§ Do this
Change every "screenshot" in the data to "image" and write all the lines out again with nothing else altered, leaving out the pictures.

§ Task inputs
>> BEGIN

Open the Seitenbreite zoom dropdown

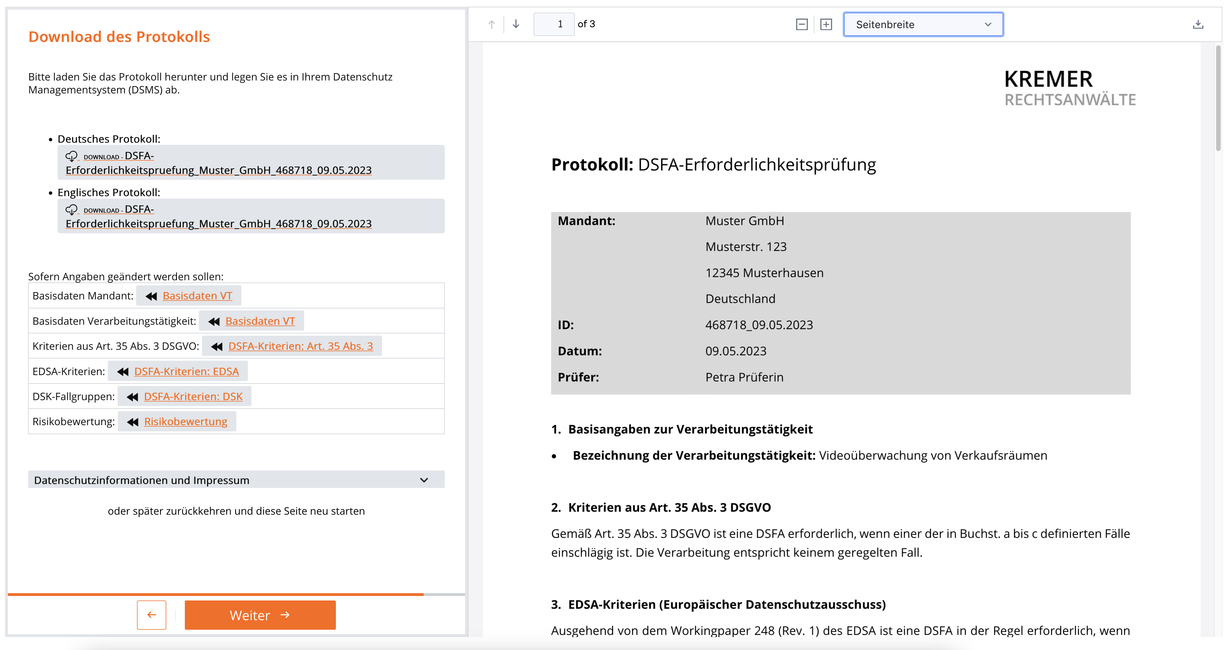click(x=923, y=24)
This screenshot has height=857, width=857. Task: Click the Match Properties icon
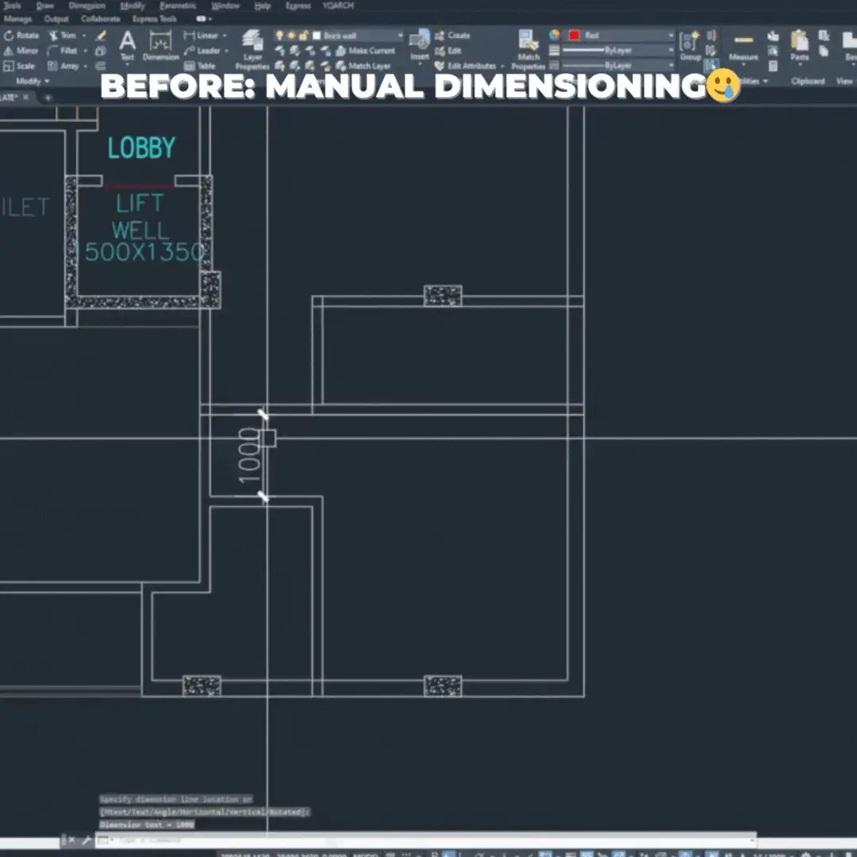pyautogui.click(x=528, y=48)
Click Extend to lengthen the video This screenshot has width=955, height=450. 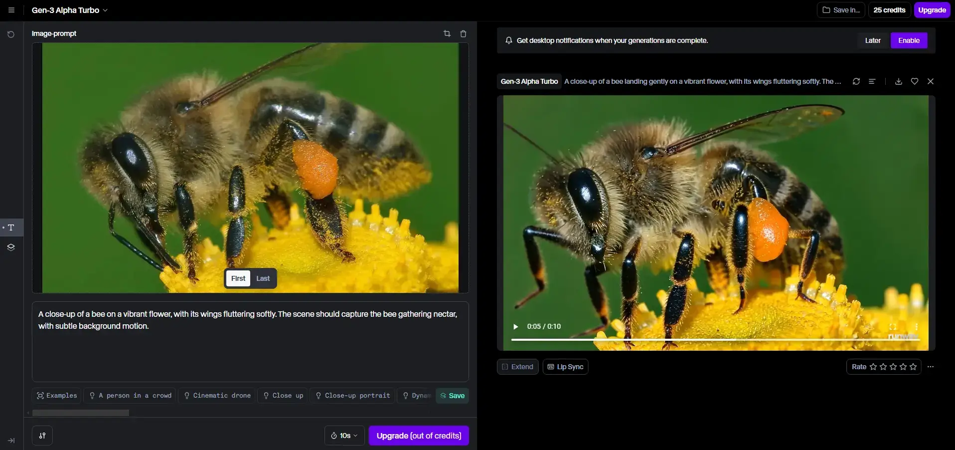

>> END

§ Reply to the task
Open the Seitenbreite zoom dropdown

click(x=923, y=24)
This image has height=857, width=857. Task: Click the Match Properties icon
pyautogui.click(x=528, y=48)
Click Extend to lengthen the video This image has width=955, height=450. 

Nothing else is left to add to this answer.